» ASSIGNMENT:
A line below contains "Click help icon next to etag", and a later one contains "Select the white". Repeat both, with every line between them, exactly.
Segment Start: INPUT
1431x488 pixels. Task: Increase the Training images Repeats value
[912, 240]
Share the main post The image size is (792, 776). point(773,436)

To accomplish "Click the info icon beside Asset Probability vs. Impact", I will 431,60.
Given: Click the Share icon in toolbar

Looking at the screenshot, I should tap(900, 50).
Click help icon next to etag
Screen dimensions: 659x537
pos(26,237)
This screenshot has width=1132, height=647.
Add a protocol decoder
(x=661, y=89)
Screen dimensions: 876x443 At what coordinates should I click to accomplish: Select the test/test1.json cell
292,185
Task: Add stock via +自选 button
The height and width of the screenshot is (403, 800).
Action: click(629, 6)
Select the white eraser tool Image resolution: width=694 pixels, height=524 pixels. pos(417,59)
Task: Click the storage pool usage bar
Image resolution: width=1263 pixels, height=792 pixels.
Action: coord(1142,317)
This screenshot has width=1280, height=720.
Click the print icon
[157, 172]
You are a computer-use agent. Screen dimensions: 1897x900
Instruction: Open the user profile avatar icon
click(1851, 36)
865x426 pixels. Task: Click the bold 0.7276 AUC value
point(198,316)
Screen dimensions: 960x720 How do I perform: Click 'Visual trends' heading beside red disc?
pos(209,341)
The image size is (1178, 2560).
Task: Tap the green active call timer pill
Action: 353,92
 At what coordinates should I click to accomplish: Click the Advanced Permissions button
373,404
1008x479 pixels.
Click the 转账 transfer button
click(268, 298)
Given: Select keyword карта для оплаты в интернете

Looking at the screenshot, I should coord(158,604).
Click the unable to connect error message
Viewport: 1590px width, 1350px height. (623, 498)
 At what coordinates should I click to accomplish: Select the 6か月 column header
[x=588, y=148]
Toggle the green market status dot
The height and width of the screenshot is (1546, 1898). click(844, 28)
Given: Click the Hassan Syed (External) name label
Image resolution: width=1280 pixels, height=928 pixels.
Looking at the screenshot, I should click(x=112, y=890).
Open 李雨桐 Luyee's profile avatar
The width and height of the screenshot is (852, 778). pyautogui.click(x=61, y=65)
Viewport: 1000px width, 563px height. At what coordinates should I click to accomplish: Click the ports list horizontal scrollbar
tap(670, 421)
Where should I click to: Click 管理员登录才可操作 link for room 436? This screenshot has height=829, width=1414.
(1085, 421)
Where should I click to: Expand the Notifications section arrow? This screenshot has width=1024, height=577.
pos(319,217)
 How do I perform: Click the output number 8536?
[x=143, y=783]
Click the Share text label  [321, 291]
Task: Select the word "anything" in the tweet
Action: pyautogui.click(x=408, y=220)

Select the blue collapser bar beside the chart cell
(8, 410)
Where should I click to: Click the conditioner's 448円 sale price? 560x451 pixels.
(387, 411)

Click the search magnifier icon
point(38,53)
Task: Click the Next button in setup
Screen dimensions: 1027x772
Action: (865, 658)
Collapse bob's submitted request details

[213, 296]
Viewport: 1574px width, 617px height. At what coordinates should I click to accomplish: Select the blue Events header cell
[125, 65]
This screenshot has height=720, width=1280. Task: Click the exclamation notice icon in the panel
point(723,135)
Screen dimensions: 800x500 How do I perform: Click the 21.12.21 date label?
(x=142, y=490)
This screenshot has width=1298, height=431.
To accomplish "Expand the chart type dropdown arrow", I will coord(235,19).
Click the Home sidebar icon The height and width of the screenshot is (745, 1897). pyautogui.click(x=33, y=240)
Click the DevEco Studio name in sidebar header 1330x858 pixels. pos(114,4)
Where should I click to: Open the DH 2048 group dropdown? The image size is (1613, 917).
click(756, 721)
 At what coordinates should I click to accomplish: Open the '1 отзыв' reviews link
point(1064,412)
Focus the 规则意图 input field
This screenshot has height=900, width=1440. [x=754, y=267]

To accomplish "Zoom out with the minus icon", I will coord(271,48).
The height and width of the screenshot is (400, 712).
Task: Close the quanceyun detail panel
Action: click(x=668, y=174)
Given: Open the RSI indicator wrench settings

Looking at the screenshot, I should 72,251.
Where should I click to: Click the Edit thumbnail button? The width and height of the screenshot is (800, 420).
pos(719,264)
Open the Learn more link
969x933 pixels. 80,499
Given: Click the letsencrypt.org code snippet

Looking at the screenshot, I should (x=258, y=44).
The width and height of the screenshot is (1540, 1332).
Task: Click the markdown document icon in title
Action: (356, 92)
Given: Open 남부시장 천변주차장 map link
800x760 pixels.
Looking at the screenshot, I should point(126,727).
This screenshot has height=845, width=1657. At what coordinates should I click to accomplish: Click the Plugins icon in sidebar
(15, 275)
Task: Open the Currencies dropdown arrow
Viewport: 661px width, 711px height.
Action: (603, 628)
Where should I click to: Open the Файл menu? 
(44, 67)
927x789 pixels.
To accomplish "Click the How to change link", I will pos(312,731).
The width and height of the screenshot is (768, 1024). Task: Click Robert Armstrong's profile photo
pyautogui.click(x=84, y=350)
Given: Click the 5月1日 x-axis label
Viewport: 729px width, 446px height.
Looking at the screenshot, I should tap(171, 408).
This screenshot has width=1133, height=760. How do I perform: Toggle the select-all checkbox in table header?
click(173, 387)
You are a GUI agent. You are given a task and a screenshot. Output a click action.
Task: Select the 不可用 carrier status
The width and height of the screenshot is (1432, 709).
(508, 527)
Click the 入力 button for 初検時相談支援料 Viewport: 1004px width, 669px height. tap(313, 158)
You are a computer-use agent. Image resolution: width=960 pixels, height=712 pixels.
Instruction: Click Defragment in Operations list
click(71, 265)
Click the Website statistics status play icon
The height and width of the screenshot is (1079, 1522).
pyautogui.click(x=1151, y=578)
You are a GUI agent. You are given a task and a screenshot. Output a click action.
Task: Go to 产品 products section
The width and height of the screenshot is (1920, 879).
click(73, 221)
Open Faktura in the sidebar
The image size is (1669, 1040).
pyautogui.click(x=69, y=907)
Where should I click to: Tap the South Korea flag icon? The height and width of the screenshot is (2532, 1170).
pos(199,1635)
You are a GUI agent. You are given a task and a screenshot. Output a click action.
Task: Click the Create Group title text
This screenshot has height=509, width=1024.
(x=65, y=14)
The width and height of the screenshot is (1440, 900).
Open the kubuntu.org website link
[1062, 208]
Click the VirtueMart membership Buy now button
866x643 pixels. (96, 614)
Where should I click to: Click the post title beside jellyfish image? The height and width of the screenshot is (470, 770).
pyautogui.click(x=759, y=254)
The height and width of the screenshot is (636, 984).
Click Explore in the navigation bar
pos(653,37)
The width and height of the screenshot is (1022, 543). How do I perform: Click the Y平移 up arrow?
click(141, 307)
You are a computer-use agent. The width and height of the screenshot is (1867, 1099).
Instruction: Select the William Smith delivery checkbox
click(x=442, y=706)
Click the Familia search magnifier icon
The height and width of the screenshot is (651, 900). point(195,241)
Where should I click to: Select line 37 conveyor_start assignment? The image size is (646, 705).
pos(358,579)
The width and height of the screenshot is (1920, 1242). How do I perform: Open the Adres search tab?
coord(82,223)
Segment End: INPUT
» SOLUTION BELOW:
Click help icon next to etag
Screen dimensions: 659x537
pos(26,237)
This screenshot has width=1132, height=647.
Add a protocol decoder
(x=661, y=89)
Screen dimensions: 876x443 At what coordinates should I click to accomplish: Select the test/test1.json cell
292,185
Task: Add stock via +自选 button
The height and width of the screenshot is (403, 800).
Action: click(629, 6)
Select the white eraser tool Image resolution: width=694 pixels, height=524 pixels. pos(417,59)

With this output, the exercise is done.